**Listed records**:
----

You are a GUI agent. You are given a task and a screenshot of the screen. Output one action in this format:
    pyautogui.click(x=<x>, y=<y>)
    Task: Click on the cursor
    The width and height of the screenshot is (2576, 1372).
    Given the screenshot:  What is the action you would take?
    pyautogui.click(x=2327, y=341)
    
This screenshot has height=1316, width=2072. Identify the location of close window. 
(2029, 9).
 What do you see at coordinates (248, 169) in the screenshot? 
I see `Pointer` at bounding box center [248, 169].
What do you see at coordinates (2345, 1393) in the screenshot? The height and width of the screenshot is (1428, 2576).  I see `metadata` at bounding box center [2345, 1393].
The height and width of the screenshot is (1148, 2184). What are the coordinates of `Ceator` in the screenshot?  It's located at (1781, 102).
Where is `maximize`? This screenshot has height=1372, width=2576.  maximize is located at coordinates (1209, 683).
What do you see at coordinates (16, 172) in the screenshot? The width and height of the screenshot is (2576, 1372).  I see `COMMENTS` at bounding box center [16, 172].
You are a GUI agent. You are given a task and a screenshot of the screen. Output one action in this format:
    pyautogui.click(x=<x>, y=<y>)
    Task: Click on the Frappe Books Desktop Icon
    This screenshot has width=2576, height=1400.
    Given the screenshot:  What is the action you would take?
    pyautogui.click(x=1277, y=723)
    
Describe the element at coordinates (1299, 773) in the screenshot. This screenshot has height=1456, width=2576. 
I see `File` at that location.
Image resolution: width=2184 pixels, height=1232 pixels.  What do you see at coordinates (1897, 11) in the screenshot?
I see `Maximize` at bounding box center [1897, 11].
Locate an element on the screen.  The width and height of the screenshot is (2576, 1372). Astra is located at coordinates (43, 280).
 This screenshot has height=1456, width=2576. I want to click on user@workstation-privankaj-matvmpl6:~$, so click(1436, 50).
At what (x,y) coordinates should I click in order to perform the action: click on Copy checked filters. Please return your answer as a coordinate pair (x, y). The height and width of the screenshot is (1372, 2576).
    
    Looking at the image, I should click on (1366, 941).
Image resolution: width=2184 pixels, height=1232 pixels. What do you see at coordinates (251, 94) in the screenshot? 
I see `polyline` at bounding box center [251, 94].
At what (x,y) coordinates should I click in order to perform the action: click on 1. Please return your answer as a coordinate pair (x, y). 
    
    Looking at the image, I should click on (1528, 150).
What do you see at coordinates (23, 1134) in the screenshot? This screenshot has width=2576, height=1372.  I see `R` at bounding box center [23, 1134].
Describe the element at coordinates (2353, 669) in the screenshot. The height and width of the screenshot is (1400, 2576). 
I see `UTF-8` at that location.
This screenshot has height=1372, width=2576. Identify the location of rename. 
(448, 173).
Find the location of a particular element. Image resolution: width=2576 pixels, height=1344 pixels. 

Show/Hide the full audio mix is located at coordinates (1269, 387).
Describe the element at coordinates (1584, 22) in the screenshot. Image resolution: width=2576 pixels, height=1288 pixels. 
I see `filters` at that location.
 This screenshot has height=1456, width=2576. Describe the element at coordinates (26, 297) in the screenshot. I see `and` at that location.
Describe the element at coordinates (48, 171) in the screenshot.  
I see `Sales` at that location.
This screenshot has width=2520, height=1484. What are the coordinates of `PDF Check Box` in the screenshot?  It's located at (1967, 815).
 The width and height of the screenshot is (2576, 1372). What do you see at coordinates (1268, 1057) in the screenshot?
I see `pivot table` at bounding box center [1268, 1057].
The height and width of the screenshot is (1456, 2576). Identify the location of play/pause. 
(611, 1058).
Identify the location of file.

----

**Given instruction**: Give the lines from the one containing "This screenshot has height=1372, width=2576. Identify" through the one containing "Show/Hide the full", both included, as a JSON list of strings with one string per line and blank lines omitted.

**Task solution**:
[
  "This screenshot has height=1372, width=2576. Identify the location of rename. ",
  "(448, 173).",
  "Find the location of a particular element. Image resolution: width=2576 pixels, height=1344 pixels. ",
  "Show/Hide the full audio mix is located at coordinates (1269, 387)."
]